また「どこまでやれば良いか」を明確にしないと、現場は“解釈の差”でブレます。
4-3. 頻度を決める(いつ清掃するか)
頻度は“全員が毎日全部”だと崩れます。多様な現場ほど、頻度設計が重要です。一般的な例は次の通りです。
– 毎日:床・通路、ゴミ回収、触れる場所、作業台周り
– 週次:設備周辺の堆積物、清掃しにくい箇所
– 月次:排水・配管、フィルタ、点検要素の確認
– 随時:異常発見時、作業変更時、停止復帰後
頻度設計は「理想」ではなく「運用できる現実」に合わせます。ただし妥協しすぎると異常が見えなくなるため、リスクの高い場所は落とさないことが重要です。
4-4. 記録を残す(何を見つけたか)
清掃を“改善の材料”にするには記録が必要です。おすすめの記録項目を示します。
– 清掃箇所(エリア名・設備名)
– 汚れの種類(油、粉、切粉、水分、紙屑等)
– 状態(量、固着、濡れ、異物の有無)
– 異常兆候(漏れ、詰まり、緩み、破損、異音、異臭など)
– 対応(自分で清掃・保全依頼・原因調査へ回す)
– 備考(発生条件:作業内容変更の有無、当日の異常など)
ここでのポイントは、記録が「報告書」にならないことです。現場が回るためには、短く、判別しやすく、共有しやすい形にします。
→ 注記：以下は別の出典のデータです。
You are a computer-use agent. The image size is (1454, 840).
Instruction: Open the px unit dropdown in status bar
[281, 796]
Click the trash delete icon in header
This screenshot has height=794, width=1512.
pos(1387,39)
記録が蓄積されるほど、「どの汚れがどの工程から出やすいか」が見えてきます。そうすると改善が“勘”から“根拠”になります。
5. 現場で効くコツ:清掃を“点検”に変える観察の視点
清掃を単なる清潔作業で終わらせないために、現場で使える観察の視点を用意します。全般向けに次の観点が便利です。
– 発生源:汚れの起点はどこか(上流か、周辺か)
– 拡大の兆候:量が増えているか、固着しているか
– 漏れのパターン:線状、点状、広がりなどは原因推定に役立ちます
– 異常の同時性:汚れと異音、振動、温度上昇が一緒に起きていないか
– 再発パターン:毎週同じ場所が同じように汚れるか
例として、設備の周辺が毎回油で汚れる場合、清掃だけで済ませると「また汚れた」で終わります。
しかし観察をすると、次のような仮説を立てられます。
– シール劣化の可能性
– 油の飛散範囲の推定(回転部・高圧部の候補)
– 潤滑の種類や量の不一致
– 側板やカバーの不具合
その結果、清掃が改善につながり、再発が減ります。
清掃を“原因に寄せる”姿勢があるかどうかが、成果を分けます。
6. よくある失敗と改善策:なぜ続かないのかを潰します
清掃活動がうまく回らない理由は、根性不足ではなく、仕組み不足にあります。代表的な失敗と対策を紹介します。
6-1. 「きれいになったら終わり」になっている
– 失敗:清掃後の記録がなく、異常の気づきが残らない
– 対策:合格基準+観察項目を必ず記録する(漏れ、詰まり、破損など)
6-2. 清掃が“力仕事”になり、負荷が高すぎる
– 失敗:重い汚れを毎回落とすことになり、疲弊する
– 対策:予防的な対策(飛散防止カバー、回収容器、油受け)を検討する
6-3. 頻度が高すぎて実行できない
-失敗:毎日全箇所をやろうとして崩壊
-対策:毎日・週次・月次に分ける。優先順位をリスクベースで付ける
6-4. 道具がない、戻らない
-失敗:探す時間が増えて清掃が後回し
-対策:整頓を徹底し、道具の定位置、使用後戻しルールを明確にする
6-5. 評価が曖昧で、誰も自信を持てない
-失敗:合格ラインが人によって違う
-対策:写真や簡易基準で統一する(汚れなし、乾燥、異物なし等)
7. 安全・品質・保全へのつながり:清掃は“会社の基礎体力”です
清掃は、次の3領域に強く関係します。
7-1. 安全:転倒・火災・危険物への接近を防ぎます
床の油、粉じん、散乱物は事故につながります。清掃は“危険が顕在化する前”に抑える行為です。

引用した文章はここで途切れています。